Testing nextGen Gallery

At work in the main library on a bitter cold, slow winter morning.  Thought I’d find some new WordPress plugins.  You’ll see a del.ici.ous plugin on the right sidebar and I’ll test out an image gallery plugin using this post.

My Thoughts Exactly, Mr. Kay

Reading a great interview with Alan Kay about computers and education, I came across this gem:

Q: What do you think of the current trend toward one-to-one computing in schools, in which every kid has his or her own laptop or handheld?
A: Well, that’s why I invented the idea of the Dynabook [Kay's 1968 prototype for a wirelessly networked, multimedia laptop]. That’s the whole point of that concept. As Seymour Papert once pointed out, just imagine the absurdity of a school that has only two pencils in each classroom. Or imagine a school where all the pencils are locked up in a special room.
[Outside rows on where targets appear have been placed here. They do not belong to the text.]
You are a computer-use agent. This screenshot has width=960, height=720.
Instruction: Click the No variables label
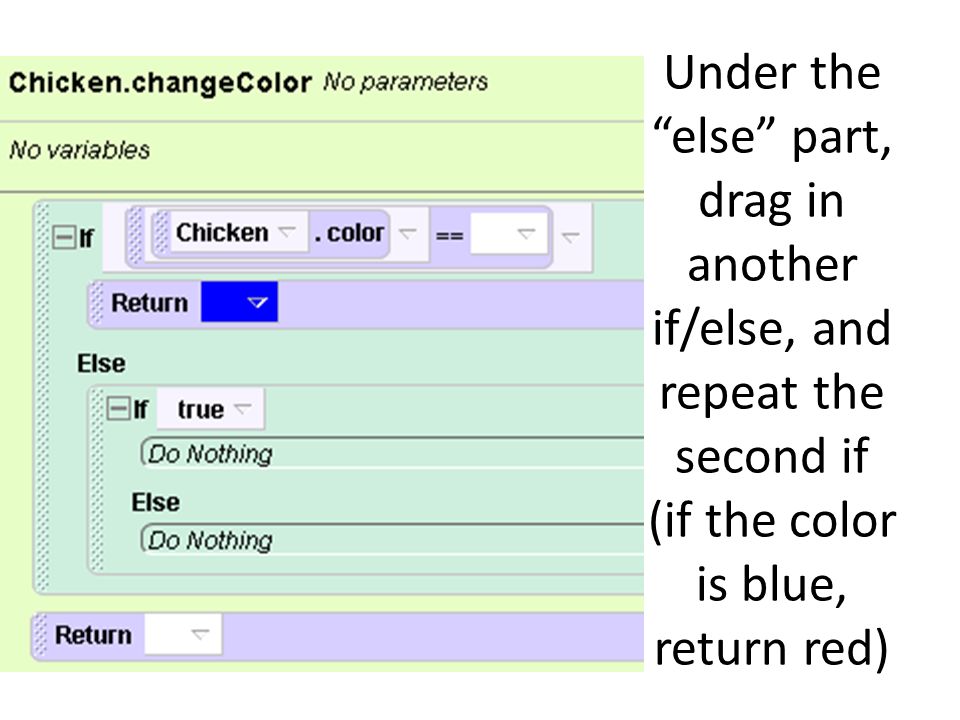80,150
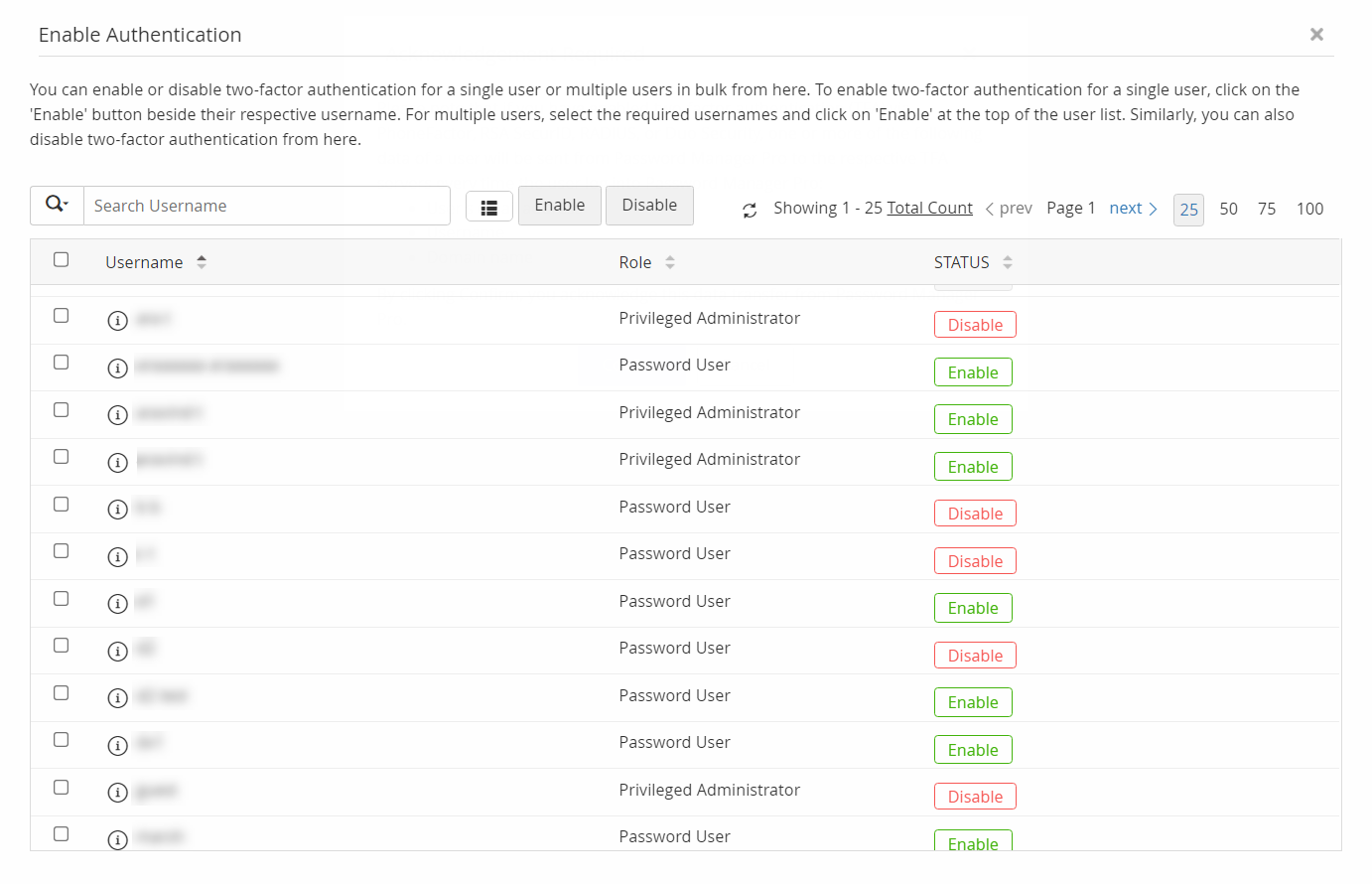1372x884 pixels.
Task: Click the info icon in the last visible row
Action: (x=117, y=837)
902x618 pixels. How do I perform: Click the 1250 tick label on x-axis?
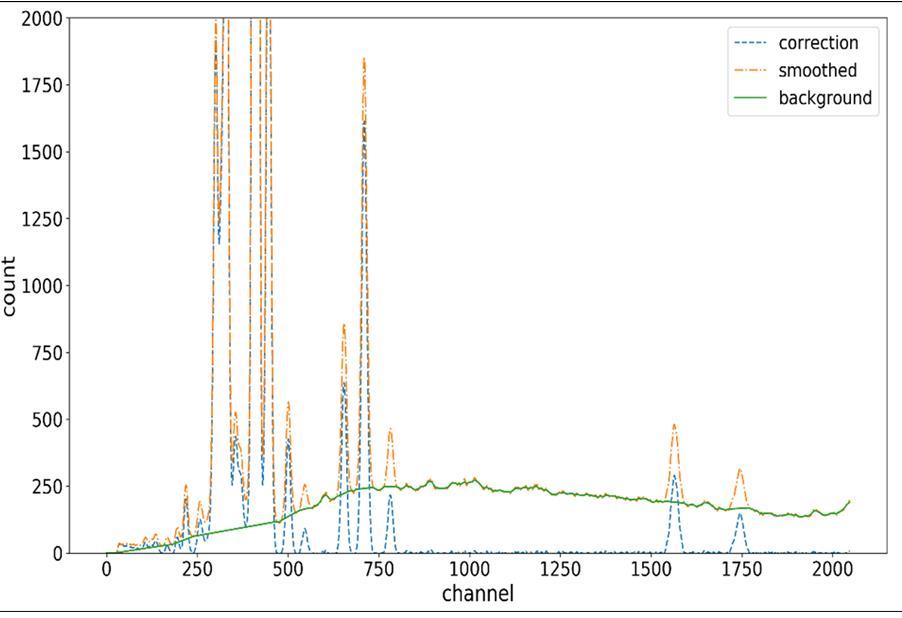coord(560,569)
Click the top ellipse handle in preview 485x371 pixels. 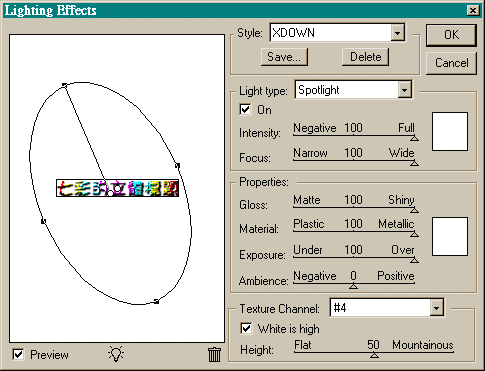tap(64, 85)
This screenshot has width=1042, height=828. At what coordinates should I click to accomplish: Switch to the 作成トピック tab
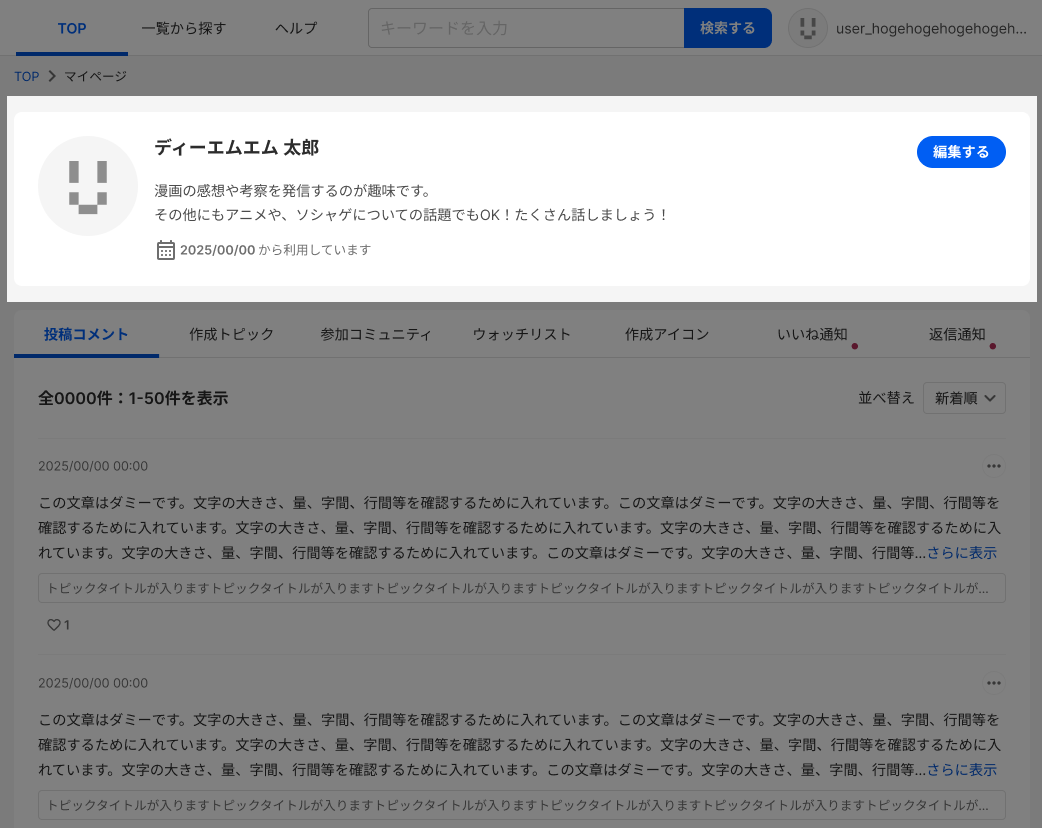click(231, 335)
But I think the big problem is that schools have very few ideas about what to do with the computers once the kids have them. It’s basically just tokenism, and schools just won’t face up to what the actual problems of education are, whether you have technology or not.

Think about it: How many books do schools have—and how well are children doing at reading? How many pencils do schools have—and how well are kids doing at math? It’s like missing the difference between music and instruments. You can put a piano in every classroom, but that won’t give you a developed music culture, because the music culture is embodied in people.

On the other hand, if you have a musician who is a teacher, then you don’t need musical instruments, because the kids can sing and dance. But if you don’t have a teacher who is a carrier of music, then all efforts to do music in the classroom will fail—because existing teachers who are not musicians will decide to teach the C Major scale and see what the bell curve is on that.

The important thing here is that the music is not in the piano. And knowledge and edification is not in the computer. The computer is simply an instrument whose music is ideas.

Educators have to face up to what 21st-century education needs to be about, and start thinking about solving that problem long before they bring the computer
on the scene.

A Little Note From 1844

On my rounds in the computer lab in the music library I ran across a book called Music Explained to the World by F.J Fetis, originally written in French.  Seeing the date 1844 stamped on the front (this copy was a newer printing) I opened it at the introduction and found Fetis’ thoughts interesting enough to post here (though by no means earth shattering):

Science is not born with us. No knowledge is so simple that we are not forced to acquire it either by experience or by education. This proposition, so true in every thing,  is indisputable in all that relates to art. The unpractised eye cannot distinguish the qualities or defects of a painting, nor the untutored ear the combinations of harmony. Undoubtedly, the habitual use of the eye and the ear is sufficient in many cases to enable us to perceive the beauties of painting or music; but this is in itself an education.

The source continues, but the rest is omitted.